[Collected data entries]
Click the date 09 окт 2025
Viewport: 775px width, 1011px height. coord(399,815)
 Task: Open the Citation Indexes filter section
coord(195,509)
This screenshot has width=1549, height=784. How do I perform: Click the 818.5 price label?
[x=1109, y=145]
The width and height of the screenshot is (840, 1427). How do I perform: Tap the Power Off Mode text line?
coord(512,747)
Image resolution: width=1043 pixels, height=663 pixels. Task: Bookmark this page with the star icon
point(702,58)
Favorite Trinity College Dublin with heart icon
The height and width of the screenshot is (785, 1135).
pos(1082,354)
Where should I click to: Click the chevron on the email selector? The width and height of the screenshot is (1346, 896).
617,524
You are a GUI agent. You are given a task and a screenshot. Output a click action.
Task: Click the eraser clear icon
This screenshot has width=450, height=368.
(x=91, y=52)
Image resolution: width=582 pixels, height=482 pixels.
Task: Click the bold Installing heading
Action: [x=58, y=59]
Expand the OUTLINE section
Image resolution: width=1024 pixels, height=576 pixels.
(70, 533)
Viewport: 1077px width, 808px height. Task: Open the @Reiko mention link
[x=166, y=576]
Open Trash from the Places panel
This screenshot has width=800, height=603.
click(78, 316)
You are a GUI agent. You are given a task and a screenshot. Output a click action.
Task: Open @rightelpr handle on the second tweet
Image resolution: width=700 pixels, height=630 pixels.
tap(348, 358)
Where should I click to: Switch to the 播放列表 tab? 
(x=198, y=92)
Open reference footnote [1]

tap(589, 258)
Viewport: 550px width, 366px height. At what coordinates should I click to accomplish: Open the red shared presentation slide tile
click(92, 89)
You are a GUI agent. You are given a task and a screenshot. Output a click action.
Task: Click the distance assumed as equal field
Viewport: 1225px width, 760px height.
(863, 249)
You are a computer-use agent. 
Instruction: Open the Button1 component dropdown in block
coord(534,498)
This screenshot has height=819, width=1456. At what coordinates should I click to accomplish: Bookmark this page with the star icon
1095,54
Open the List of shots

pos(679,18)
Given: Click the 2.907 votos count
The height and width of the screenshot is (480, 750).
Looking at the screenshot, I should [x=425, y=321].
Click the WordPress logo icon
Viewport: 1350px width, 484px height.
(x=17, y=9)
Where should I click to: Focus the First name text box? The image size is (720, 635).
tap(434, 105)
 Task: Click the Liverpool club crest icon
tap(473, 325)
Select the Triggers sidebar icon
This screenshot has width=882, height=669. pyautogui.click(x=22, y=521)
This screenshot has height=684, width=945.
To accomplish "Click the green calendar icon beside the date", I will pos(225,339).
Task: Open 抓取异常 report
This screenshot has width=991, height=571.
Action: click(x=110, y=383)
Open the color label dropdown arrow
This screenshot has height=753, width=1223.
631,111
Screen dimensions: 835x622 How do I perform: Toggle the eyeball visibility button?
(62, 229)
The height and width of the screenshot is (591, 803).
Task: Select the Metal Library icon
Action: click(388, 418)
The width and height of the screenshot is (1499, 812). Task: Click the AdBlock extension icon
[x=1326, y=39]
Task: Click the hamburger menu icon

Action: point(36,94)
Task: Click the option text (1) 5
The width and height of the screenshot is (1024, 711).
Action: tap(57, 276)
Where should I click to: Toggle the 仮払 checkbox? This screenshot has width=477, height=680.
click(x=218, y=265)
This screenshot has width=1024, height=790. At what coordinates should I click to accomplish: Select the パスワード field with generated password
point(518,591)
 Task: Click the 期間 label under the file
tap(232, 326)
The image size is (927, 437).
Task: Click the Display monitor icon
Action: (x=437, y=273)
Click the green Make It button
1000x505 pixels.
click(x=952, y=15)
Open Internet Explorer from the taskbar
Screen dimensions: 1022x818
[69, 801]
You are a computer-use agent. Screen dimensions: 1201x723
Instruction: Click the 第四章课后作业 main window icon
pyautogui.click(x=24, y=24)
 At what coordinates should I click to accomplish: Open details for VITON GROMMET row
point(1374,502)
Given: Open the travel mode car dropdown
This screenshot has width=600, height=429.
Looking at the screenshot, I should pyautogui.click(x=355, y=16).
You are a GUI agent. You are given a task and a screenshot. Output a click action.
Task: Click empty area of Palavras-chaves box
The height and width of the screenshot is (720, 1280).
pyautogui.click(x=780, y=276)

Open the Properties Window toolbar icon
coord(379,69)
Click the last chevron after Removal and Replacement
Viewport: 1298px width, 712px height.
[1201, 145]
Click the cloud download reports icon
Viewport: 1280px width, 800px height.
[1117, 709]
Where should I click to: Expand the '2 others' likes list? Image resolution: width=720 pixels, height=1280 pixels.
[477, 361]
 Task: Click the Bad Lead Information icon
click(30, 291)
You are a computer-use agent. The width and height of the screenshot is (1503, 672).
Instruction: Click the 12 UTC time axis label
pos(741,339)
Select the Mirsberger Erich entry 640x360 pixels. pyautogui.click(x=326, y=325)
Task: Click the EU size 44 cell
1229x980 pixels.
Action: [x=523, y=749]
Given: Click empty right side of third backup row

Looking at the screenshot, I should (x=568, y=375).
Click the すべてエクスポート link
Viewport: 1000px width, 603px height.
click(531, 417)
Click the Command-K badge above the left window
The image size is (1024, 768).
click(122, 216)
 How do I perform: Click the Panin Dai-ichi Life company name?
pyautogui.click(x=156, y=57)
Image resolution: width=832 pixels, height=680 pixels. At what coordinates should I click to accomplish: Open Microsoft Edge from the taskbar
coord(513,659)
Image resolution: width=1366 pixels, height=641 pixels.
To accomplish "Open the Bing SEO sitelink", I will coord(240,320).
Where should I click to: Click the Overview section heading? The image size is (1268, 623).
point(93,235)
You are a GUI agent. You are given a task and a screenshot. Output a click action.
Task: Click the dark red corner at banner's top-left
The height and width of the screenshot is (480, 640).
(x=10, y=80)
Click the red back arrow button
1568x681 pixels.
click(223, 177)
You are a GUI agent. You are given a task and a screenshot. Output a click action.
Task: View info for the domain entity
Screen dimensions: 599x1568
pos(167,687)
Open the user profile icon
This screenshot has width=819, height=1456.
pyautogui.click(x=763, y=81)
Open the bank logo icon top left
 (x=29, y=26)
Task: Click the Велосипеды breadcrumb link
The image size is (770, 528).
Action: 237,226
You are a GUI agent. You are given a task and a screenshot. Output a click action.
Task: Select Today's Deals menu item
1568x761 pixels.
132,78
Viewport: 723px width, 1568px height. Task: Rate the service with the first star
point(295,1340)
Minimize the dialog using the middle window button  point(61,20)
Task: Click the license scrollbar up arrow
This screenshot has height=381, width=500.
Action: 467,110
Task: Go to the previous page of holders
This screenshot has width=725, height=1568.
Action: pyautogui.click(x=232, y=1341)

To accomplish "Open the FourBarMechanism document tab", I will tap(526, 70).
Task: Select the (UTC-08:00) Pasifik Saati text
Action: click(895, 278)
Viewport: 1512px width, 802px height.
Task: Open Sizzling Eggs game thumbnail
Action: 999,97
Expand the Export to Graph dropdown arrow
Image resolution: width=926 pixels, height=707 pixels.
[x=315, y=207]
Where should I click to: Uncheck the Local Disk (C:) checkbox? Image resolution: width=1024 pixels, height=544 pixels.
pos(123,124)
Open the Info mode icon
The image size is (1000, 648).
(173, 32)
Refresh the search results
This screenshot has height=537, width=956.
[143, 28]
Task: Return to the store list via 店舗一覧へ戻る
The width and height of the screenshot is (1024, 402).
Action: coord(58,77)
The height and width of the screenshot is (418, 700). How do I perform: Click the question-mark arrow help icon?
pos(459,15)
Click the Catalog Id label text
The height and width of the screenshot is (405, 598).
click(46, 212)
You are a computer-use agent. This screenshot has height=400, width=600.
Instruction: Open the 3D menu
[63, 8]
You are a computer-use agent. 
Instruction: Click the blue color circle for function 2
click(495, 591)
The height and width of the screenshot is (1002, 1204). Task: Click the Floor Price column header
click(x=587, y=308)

* What you need to do: Transcribe the lines above between the line holding "This screenshot has width=600, height=429." and the line holding "You are a computer-use agent. The", inclusive, exactly as they stand and with nothing added.

* Solution:
This screenshot has width=600, height=429.
Looking at the screenshot, I should pyautogui.click(x=355, y=16).
You are a GUI agent. You are given a task and a screenshot. Output a click action.
Task: Click empty area of Palavras-chaves box
The height and width of the screenshot is (720, 1280).
pyautogui.click(x=780, y=276)

Open the Properties Window toolbar icon
coord(379,69)
Click the last chevron after Removal and Replacement
Viewport: 1298px width, 712px height.
[1201, 145]
Click the cloud download reports icon
Viewport: 1280px width, 800px height.
[1117, 709]
Where should I click to: Expand the '2 others' likes list? Image resolution: width=720 pixels, height=1280 pixels.
[477, 361]
 Task: Click the Bad Lead Information icon
click(30, 291)
You are a computer-use agent. The width and height of the screenshot is (1503, 672).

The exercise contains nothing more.